Contracts are normally in place for a year or two and grant buyers time to rebuild credit. Buyers must strive to improve FICO scores to qualify for bank financing when contracts expire; otherwise they could lose vested funds or be sued for breach of contract.

Dependent on the type of lease agreement, contracts may also include a provision that allows buyers to bow-out of the purchase upon maturity date. Some states hold buyers legally responsible for purchase. Others allow sellers to retain option money and all funds designated for the purchase. Nearly all include a penalty if buyers default on contract terms. Penalties usually require buyers to remit lump sum payment to the seller.

Lease options can provide considerable flexibility as long as they comply with state law. Sellers can either lock-in the purchase price within the contract or require buyers to pay market value when the contract expires.
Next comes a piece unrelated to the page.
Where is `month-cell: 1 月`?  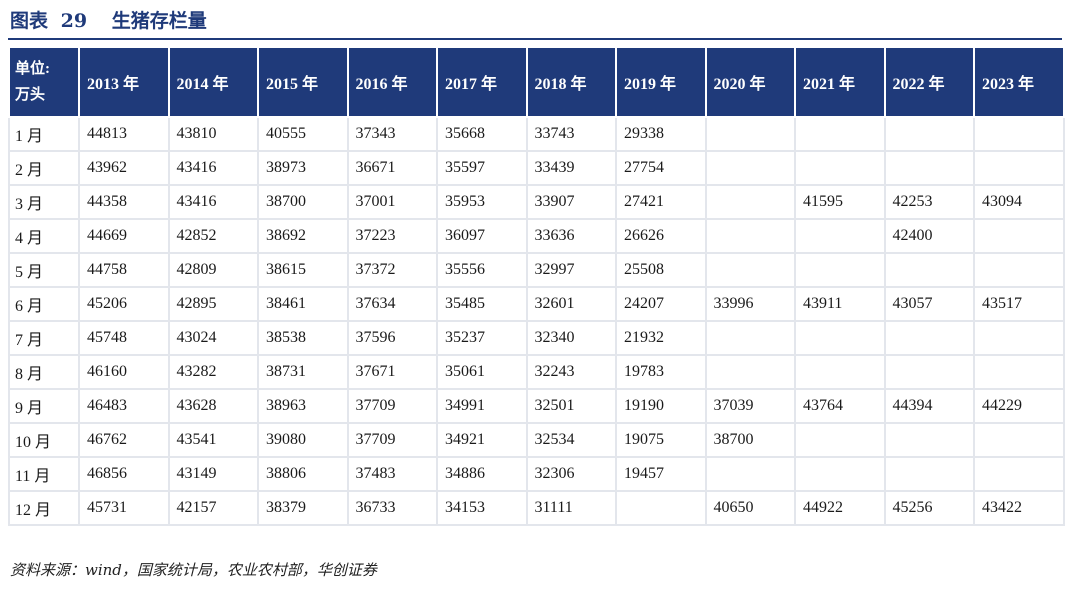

Once advantage of lease options is they allow buyers to have a portion of monthly rental money contributed toward the purchase price. This amount is usually between 10- and 25-percent, but will vary depending on the seller. If the monthly rent is RM1000 and sellers contribute 25-percent the buyer receives a purchase credit of RM250 per month.

One a lease option has been signed and notarized neither party can sell or rent the home without authorization from the other party. Tenants are prohibited from transferring lease agreements or renting the house to another tenant without written consent from the seller. Property owners are prohibited from selling the house unless tenants default on contract terms and provided with legal notice of default.

Prior to engaging in lease options it is crucial for buyers to engage in due diligence. This should include searching public records to ensure sellers have not entered into foreclosure, as well as obtaining property inspections and appraisals.

Sadly, mortgage fraud is rampant, so it is imperative for buyers to investigate sellers and verify they own the property and have the right to enter into a lease option. Taking time to investigate the seller and property can minimize risks and ensure a smooth transaction.